- Born: Otto Lauffer 20 February 1874 Weende, now part of Göttingen
- Died: 8 August 1949 (aged 75) Hamburg
- Resting place: Ohlsdorf Cemetery, location R9 (29-30) approx. 53°37′18″N 10°2′16″E﻿ / ﻿53.62167°N 10.03778°E
- Occupations: Folklorist; Cultural historian;

Academic background
- Alma mater: University of Göttingen
- Doctoral advisor: Moritz Heyne

Academic work
- Institutions: Historical Museum, Frankfurt Museum for Hamburg History University of Hamburg

= Otto Lauffer =

German cultural historian and folklorist

Otto Lauffer (20 February 1874 – 8 August 1949) was a German folklorist and cultural historian.

== Life ==
Otto Lauffer was born in Weende (which is today a district of Göttingen) on 20 February 1874 and spent his childhood there, until 1886.

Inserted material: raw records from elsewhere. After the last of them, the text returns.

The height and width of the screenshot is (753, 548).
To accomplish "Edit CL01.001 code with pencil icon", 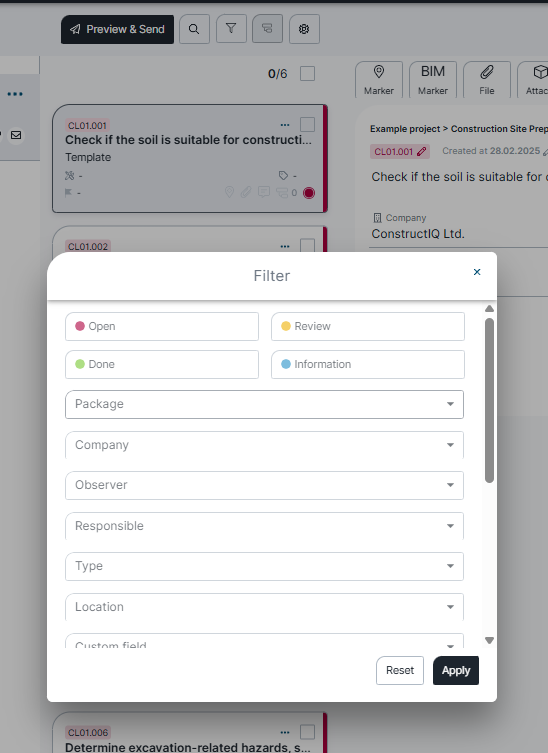I will (422, 151).
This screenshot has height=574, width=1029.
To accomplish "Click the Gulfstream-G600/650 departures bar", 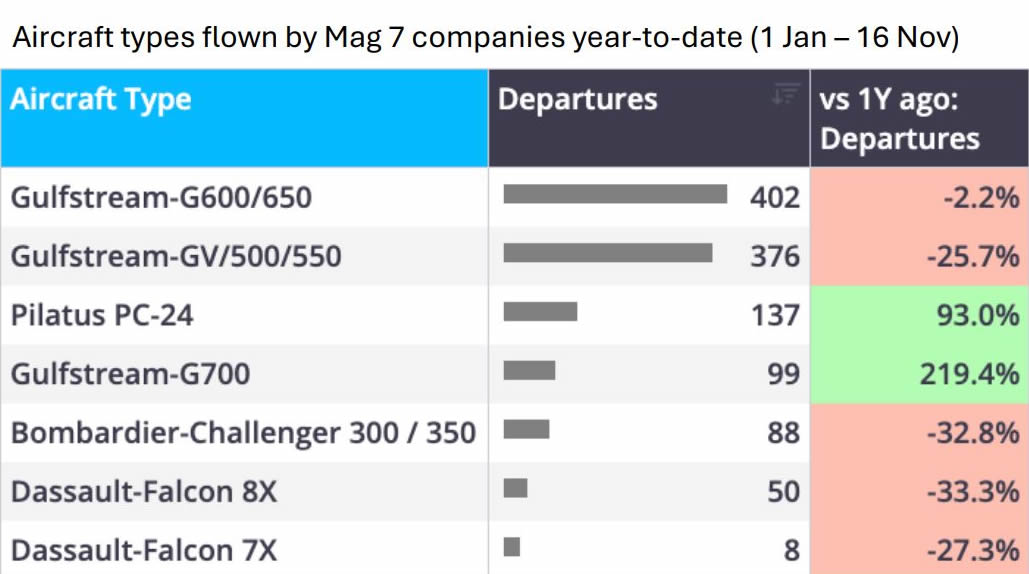I will pos(615,194).
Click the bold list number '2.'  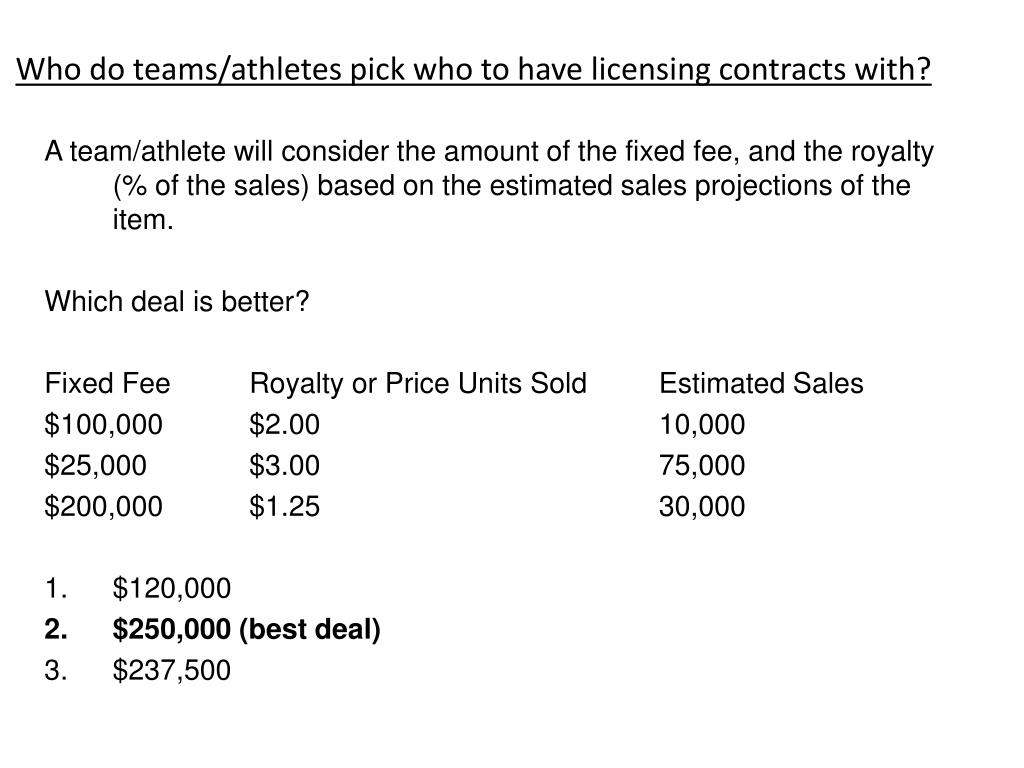pos(56,630)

He studied German language and literature studies, history and art history in Göttingen (enrolled on 22 August 1891), Berlin, Munich and again in Göttingen (enrolled 24 April 1894). In 1896 he was awarded his doctorate under the supervision of Moritz Heyne.

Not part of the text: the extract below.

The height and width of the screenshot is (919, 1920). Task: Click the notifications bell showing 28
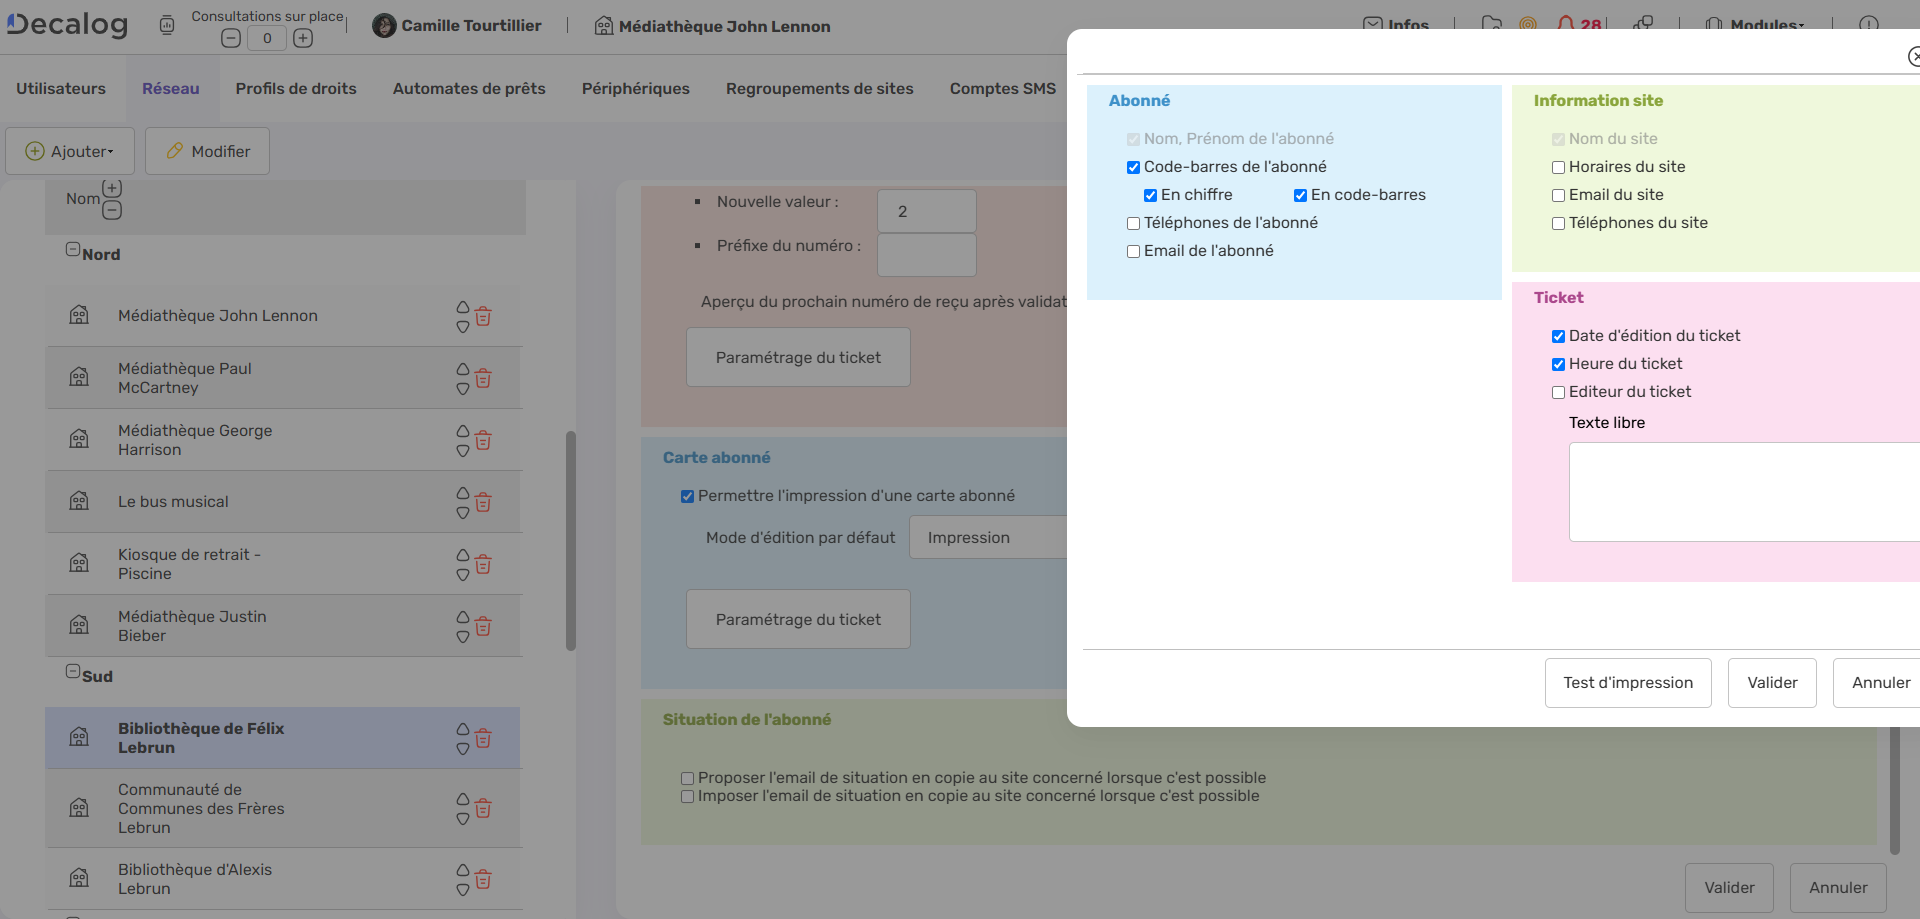point(1567,24)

In 1902, Lauffer became an assistant at the Historical Museum in Frankfurt, and in 1907 he was the director of the same museum. From 1908 until the opening in 1922, he oversaw the building of the Museum for Hamburg History, continuing in his role as director until 1946.

In the same year that the University of Hamburg was founded, Otto Lauffer was granted the first professorship in folklore in Germany, which he retained until 1939. In 1922/23, he was also rector of the University.

Lauffer died on 8 August 1949 in Hamburg, and was buried in the Ohlsdorf Cemetery there (grave reference: R9 (29-30)). His collected works are to be found in the Hamburg University Library. On 20 February 1984, a memorial plaque was dedicated to his memory in Weende.

The Otto-Lauffer-Straße in Weende and the steamer Otto Lauffer in Hamburg are named after him.